TASK REQUIREMENTS:
• a. Please copy the passage on love word for word, starting with "What he is saying" and going on through "husband and wife.".
• b. In the passage on love, which two forms of love are called the most basic?

PASSAGE:
-*-

All my atheist friends and family members believe in “love.” But what is love? Here’s a question:

If humans have no soul, and are merely evolutionary advanced animals, is ‘love’ anything more than instinct or hormones?

In a letter to his ten-year-old daughter, atheist Richard Dawkins explained the importance of evidence in science and in life:

"People sometimes say that you must believe in feelings deep inside, otherwise you’d never be confident of things like ‘My wife loves me’. But this is a bad argument. There can be plenty of evidence that somebody loves you. All through the day when you are with somebody who loves you, you see and hear lots of little tidbits of evidence, and they all add up. It isn’t purely inside feeling, like the feeling that priests call revelation. There are outside things to back up the inside feeling: looks in the eye, tender notes in the voice, little favors and kindnesses; this is all real evidence."

What he is saying sure does sound like what “priests” talk about. But if love is not exclusively religious, then what is it? Let's explore the two most basic forms of love: love of a parent for a child and the nuptial love between husband and wife.

When mommy says to her one year old, “I love you,” the atheist says she is not expressing anything metaphysical or spiritual. In fact, says the atheist, the mother is verbalizing the instinct to preserve her species, just as a mommy zebra protects and fosters the growth of the baby zebra. That’s it. Nothing more. It is instinct combined with verbal tags. When a parent “loves” her child, she is just adding a verbal cue to an advanced evolutionary instinct to carry on the species.

The same empirical reality is true between two lovers. For the atheist, nothing sacramental, metaphysical, or spiritual is happening in a loving relationship. The two don’t “become one flesh” as we say in Biblical and matrimonial language any more than a rooster and a hen “become one flesh.”

-*-

SOURCE MATERIAL:
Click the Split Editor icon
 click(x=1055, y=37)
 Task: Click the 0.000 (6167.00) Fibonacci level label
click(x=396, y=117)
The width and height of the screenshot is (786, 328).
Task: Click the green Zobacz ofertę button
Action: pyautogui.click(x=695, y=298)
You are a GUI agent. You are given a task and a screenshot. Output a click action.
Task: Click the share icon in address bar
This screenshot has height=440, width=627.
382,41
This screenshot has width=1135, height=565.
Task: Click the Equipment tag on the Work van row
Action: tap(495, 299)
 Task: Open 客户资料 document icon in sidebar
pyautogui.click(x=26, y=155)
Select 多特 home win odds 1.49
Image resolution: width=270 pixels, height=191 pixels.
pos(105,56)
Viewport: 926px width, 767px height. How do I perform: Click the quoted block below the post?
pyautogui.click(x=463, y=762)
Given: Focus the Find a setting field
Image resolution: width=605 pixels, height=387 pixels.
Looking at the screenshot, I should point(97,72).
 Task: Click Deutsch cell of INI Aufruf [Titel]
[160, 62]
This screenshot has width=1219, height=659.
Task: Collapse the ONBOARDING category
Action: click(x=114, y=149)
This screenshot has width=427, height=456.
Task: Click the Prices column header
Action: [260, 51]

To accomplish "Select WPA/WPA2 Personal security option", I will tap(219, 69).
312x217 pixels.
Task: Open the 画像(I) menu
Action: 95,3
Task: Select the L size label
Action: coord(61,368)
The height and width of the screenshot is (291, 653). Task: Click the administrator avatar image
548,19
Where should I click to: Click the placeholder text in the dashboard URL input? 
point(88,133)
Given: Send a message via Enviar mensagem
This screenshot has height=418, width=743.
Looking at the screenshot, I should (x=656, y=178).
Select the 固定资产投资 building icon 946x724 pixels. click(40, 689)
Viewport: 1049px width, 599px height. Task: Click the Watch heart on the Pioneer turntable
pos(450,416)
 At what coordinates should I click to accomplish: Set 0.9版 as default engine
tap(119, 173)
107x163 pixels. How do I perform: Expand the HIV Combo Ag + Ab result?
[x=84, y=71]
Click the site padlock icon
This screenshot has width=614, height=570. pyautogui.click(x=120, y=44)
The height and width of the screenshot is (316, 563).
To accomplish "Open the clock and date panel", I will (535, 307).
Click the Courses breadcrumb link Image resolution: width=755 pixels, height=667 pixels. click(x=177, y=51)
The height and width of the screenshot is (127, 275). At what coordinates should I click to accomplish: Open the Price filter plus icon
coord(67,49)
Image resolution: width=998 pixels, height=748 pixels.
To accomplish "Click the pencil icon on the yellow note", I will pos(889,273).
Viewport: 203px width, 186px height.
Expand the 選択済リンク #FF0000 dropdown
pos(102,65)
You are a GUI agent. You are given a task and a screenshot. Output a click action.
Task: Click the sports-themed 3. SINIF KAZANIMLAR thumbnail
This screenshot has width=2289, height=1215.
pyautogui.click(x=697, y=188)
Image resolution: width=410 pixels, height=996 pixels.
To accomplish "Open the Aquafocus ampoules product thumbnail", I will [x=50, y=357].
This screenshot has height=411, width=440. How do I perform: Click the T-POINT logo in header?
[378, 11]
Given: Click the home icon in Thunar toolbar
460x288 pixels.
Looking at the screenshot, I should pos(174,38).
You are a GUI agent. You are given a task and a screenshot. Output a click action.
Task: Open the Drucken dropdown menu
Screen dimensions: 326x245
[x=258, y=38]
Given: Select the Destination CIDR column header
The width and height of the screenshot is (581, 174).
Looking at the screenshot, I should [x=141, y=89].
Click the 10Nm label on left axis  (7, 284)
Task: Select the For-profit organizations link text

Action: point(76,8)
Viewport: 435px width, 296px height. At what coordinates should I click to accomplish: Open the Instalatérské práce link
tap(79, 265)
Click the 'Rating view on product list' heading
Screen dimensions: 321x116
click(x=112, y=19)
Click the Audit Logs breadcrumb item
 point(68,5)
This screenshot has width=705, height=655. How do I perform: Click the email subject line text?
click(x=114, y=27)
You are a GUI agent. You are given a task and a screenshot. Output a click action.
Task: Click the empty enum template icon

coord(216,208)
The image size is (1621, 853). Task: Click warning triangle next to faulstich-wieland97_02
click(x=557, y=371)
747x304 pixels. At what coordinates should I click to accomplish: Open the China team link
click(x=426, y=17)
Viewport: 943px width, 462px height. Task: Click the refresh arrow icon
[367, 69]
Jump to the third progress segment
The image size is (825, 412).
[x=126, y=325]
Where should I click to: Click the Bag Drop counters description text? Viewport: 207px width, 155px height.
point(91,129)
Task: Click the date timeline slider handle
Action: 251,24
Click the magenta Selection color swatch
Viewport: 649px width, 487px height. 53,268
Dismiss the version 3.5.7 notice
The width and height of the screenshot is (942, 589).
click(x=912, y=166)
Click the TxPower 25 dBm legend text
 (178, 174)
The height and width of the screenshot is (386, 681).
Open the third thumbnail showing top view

-*-

SOLUTIONS PER TASK:
• a.
What he is saying sure does sound like what “priests” talk about. But if love is not exclusively religious, then what is it? Let's explore the two most basic forms of love: love of a parent for a child and the nuptial love between husband and wife.

• b. The love of a parent for a child and the nuptial love between husband and wife.